== WHAT IS BEING ASKED ==
Reproduce exactly the final portion of the data: every line from the one containing "Task: Open Roblox home via taskbar icon" through the last line, inclusive.

Stored data:

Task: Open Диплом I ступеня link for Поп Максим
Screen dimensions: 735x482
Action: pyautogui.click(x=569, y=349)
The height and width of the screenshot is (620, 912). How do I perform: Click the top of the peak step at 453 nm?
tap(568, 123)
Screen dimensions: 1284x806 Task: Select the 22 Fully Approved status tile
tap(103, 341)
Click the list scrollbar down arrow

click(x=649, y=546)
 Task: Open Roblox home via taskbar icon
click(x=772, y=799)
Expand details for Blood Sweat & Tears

== EXERCISE OUTPUT ==
 Task: Open Roblox home via taskbar icon
click(x=772, y=799)
Expand details for Blood Sweat & Tears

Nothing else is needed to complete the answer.